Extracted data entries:
* * * * * * *
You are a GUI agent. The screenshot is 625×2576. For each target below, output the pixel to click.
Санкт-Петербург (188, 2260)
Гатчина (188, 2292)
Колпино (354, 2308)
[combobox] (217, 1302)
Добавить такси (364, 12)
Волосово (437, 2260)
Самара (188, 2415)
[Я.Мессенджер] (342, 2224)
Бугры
* * * * * * *
Your task is to retype, exactly and only, the lines from the one with "[combobox] (217, 1302)" through the final line above.

[combobox] (217, 1302)
Добавить такси (364, 12)
Волосово (437, 2260)
Самара (188, 2415)
[Я.Мессенджер] (342, 2224)
Бугры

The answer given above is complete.